Sempre l’Art. 2389 definisce le caratteristiche dei compensi, che “possono essere costituiti in tutto o in parte da partecipazioni agli utili o dall’attribuzione del diritto di sottoscrivere a prezzo predeterminato azioni di futura emissione”. Il compenso può essere pagato con la periodicità desiderata: annuale, mensile, trimestrale, ecc. La Corte di Cassazione, con sentenza n. 2437/2016 ha affermato, inoltre, che l’Amministrazione Finanziaria ha il potere di valutare la congruità dei compensi. Il controllo da parte dell’A.F. sulla congruità dei compensi erogati viene svolto per smascherare un’eventuale distribuzione di utili.

Sempre la Corte di Cassazione, con sentenza n. 24139/2018, precisa che il fatto di riconoscere un compenso agli amministratori non ne conferisce l’obbligo. Infatti, l’amministratore può svolgere i suoi compiti in modo gratuito, attraverso apposita clausola statutaria o contrattuale, o rinunciare al compenso anche in modo tacito.

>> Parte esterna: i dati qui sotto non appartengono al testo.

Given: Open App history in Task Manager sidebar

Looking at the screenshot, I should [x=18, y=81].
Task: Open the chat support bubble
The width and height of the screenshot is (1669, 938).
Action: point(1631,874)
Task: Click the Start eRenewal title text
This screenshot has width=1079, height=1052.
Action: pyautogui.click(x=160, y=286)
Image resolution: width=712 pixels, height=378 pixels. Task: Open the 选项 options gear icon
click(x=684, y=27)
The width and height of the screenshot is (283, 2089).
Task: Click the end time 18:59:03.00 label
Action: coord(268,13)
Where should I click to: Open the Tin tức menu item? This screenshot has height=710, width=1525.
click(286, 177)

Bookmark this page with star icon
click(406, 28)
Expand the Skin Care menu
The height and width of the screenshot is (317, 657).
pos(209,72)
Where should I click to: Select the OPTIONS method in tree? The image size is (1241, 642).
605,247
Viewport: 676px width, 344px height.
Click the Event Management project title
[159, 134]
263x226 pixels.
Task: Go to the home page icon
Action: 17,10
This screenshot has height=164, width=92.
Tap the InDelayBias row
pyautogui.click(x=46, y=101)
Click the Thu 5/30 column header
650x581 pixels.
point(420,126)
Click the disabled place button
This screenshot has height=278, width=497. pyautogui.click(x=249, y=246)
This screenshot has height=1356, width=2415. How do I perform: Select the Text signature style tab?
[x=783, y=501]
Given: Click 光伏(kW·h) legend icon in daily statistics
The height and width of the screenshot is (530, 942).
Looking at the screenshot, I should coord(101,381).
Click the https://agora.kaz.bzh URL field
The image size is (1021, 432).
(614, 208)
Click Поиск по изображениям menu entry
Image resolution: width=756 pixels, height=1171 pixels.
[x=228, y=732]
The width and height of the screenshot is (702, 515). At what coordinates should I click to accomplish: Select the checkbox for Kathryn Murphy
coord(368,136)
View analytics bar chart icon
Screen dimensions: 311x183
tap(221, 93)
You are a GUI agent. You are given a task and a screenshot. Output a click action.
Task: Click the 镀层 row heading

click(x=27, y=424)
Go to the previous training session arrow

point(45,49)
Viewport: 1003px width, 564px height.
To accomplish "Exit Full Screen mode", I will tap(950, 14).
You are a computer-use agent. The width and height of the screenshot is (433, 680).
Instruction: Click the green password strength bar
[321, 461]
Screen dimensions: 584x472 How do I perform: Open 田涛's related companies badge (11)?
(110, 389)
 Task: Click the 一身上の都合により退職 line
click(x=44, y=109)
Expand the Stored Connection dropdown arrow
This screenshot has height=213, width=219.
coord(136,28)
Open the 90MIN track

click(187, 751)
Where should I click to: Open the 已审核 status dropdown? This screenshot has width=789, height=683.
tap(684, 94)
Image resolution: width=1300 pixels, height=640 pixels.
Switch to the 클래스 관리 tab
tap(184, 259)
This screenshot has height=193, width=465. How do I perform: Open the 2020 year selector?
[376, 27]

Mentre per le società di capitali esiste una normativa specifica per disciplinare la distribuzione compensi agli amministratori, per le società di persone (S.n.c. e S.a.s.) la questione è molto discussa. Secondo la maggioranza si segue la disciplina dall’Art. 1709 del Codice civile che stabilisce che “Il mandato si presume oneroso. La misura del compenso, se non è stabilità dalle parti, è determinata in base alle tariffe professionali o agli usi; in mancanza è determinata dal giudice”, quindi anche agli amministratori delle società di persone può essere erogato un compenso. D’altra parte, secondo la Corte di Appello di Milano, nel caso in cui non sia presente il conferimento di uno specifico mandato separato dal contratto sociale, l’attività amministrativa rappresenta una qualità legata all’attività di socio; quindi, non definisce il diritto a quest’ultimo di ricevere un compenso.

Si presume, infatti, che al momento della stipula del contratto sociale il tema della soddisfazione economica del socio per lo svolgimento dell’attività amministrativa sia già stato affrontato e non ci sia la necessità di stabilire un compenso separato ulteriore rispetto alla partecipazione agli utili.